Z ministerstwa pracy, gdzie Duda jest sekretarzem stanu, miała wyjść ustawa o promocji zatrudnienia, która stwarza większe możliwości organizacji szkoleń pracowniczych dla bezrobotnych. Tymczasem - pisze "Rzeczpospolita" - podobne zapisy ustawy zostały odrzucone w poprzedniej kadencji parlamentu (według gazety, miał je forsować Misiak), gdyż miały kosztować budżet 50 mln zł, a środki te miały trafić w dużej części do firm szkolących pracowników. W tej kadencji przepisy te przeforsowano. Na ustawie ma korzystać firma żony Dudy.
W piśmie przesłanym do PAP Duda podkreślił, że nie miał wpływu na kształt przepisów dotyczących szkoleń dla bezrobotnych.

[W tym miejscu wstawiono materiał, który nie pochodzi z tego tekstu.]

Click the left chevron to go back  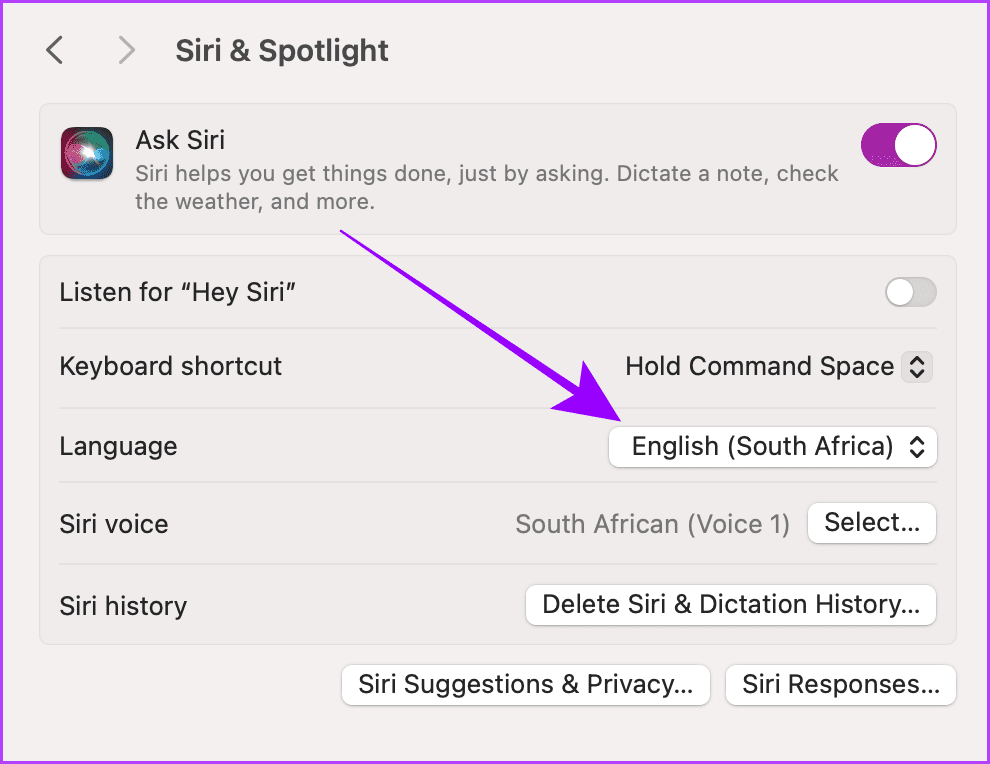coord(54,50)
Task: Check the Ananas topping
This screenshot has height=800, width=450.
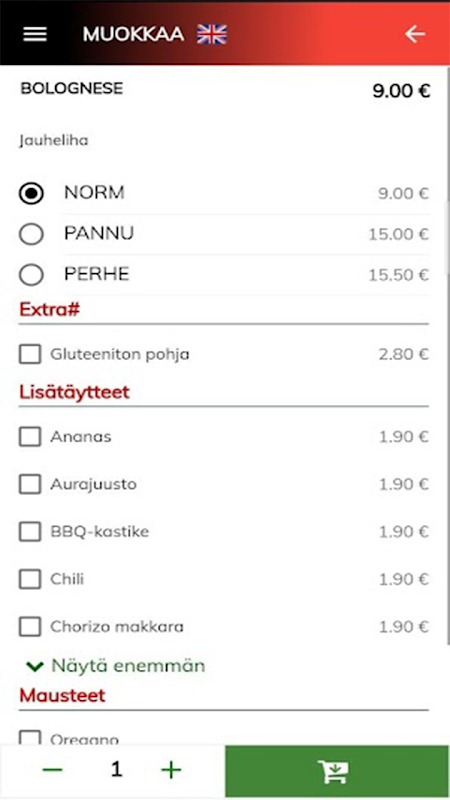Action: point(30,437)
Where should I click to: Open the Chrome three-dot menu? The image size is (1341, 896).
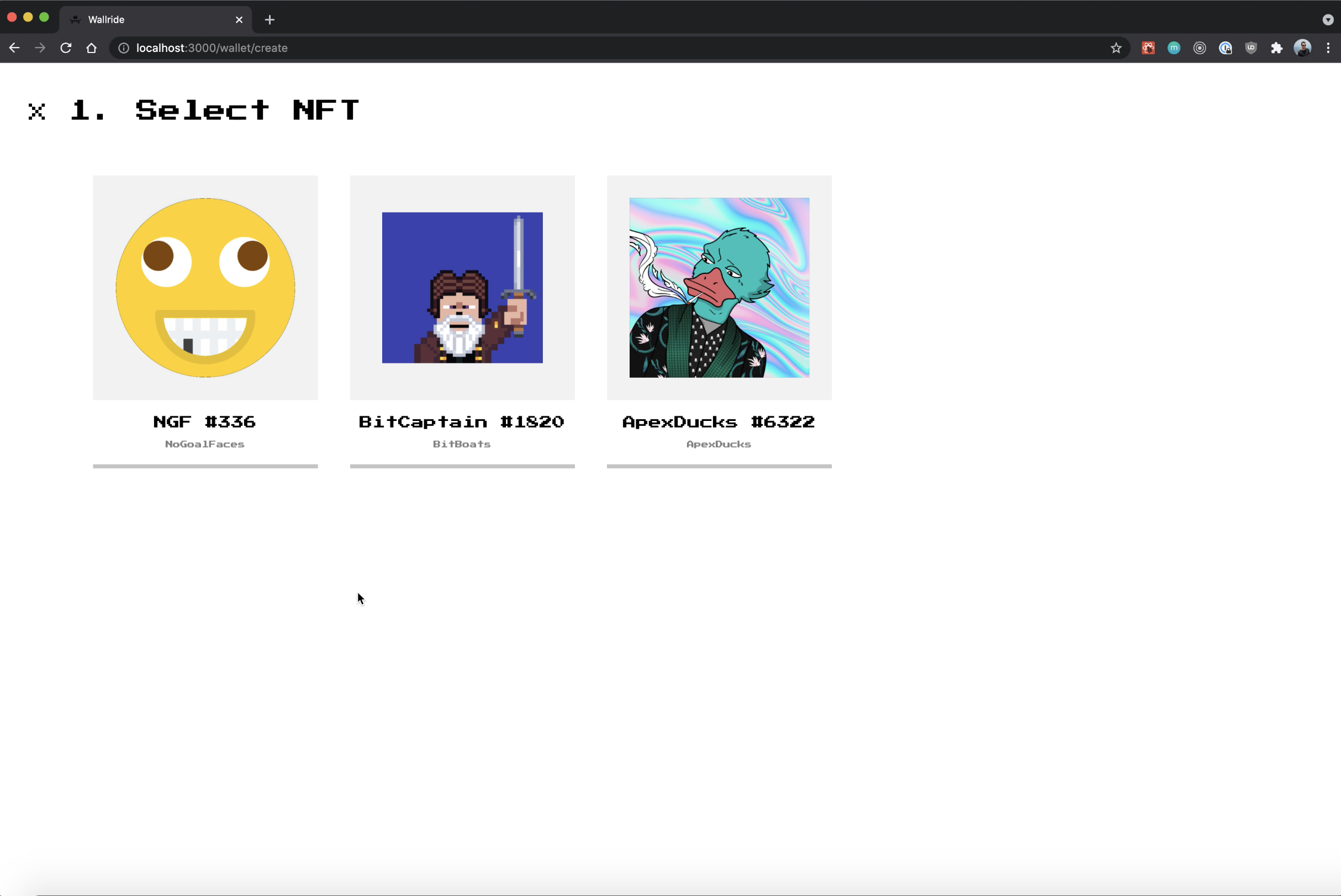click(x=1328, y=48)
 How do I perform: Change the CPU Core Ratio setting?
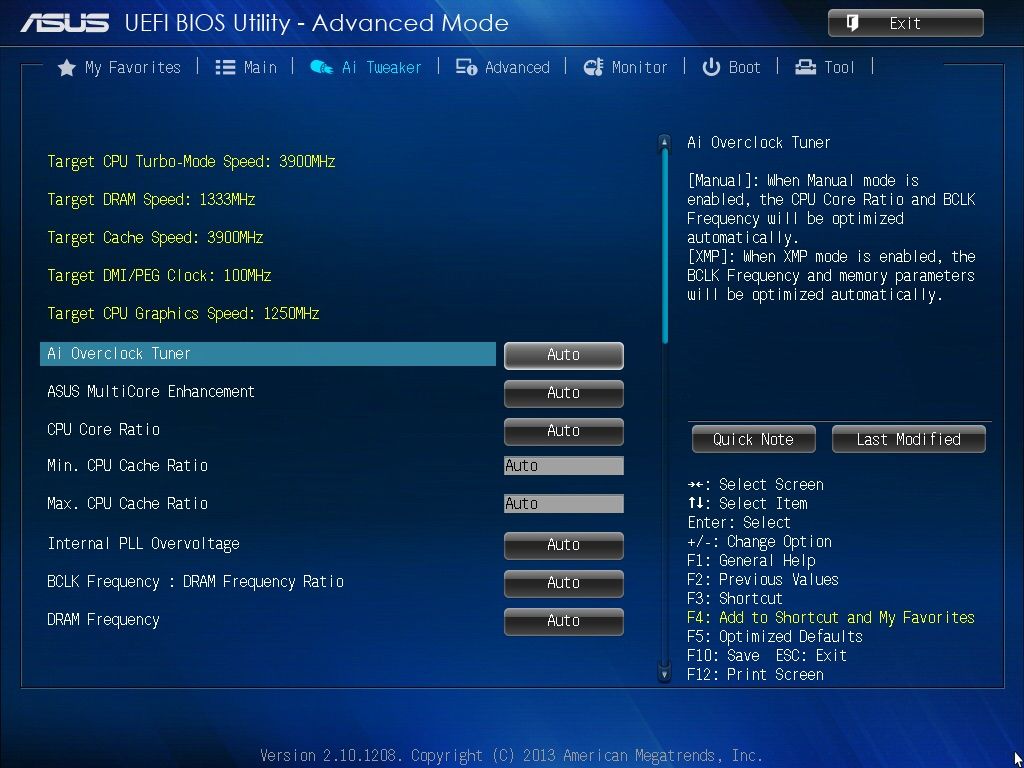click(x=563, y=431)
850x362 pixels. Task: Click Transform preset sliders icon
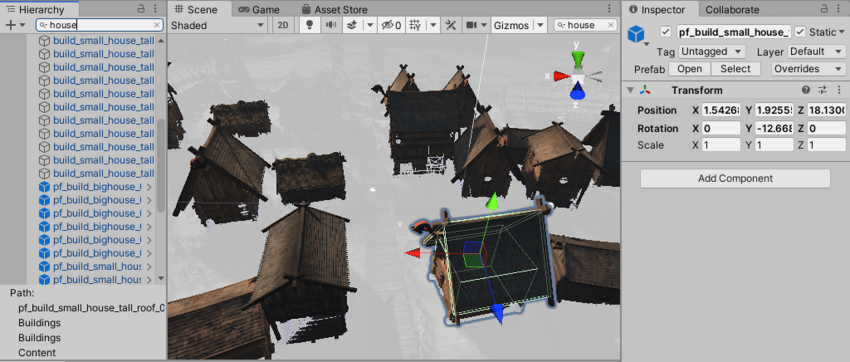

Uważa, że podane przez gazetę informacje są nieprawdziwe i niepełne. "W ramach prowadzonej działalności gospodarczej firma współmałżonki przeprowadziła dla Work Service dwa szkolenia na łączną kwotę około 8 tys. zł. (...) Moja żona uruchomiła własną działalność w 2006 r., a więc na długo przed powołaniem mnie na stanowisko sekretarza stanu w MPiPS. Samodzielność mojej żony na płaszczyźnie majątkowej przypada na 2001 rok. Wobec tego treść artykułu należy potraktować jako nieuprawnione i bardzo dowolnie sformułowane twierdzenia" - napisał Duda.
Afera związana z politykami PO i Work Service może zaszkodzić stoczniowco. Są oni oburzeni całą sytuacją, ponieważ obecnie trzeba poszukać nowej firmy, która zastąpi poprzednią, co spowoduje przesunięcie w czasie realizacji programu szkoleń.
Wczoraj stoczniowcy wysłali pismo do zarządcy kompensacyjnego stoczni, który obecnie decyduje o losach majątku stoczniowego (m.in. zwalnia ludzi), w sprawie wstrzymania procedury zwolnień do czasu wyjaśnienia sprawy Work Service i naprawienia całej sytuacji, aby zwalniani mogli od razu korzystać z programu szkoleń, co w tej chwili zostało wyhamowane. - Na razie decyzji zarządcy nie mamy, czekamy - powiedział nam Marek Lewandowski, rzecznik "Solidarności" Stoczni Gdynia.
Marek Suski, poseł PiS, podkreśla, że sprawę trzeba wyjaśnić. - Kiedy PiS szukało układu, to mówiło się, że nie ma układu. Tymczasem teraz widać, że układ jest - mówi nam poseł, dodając, że w dużym stopniu związany jest on z Platformą.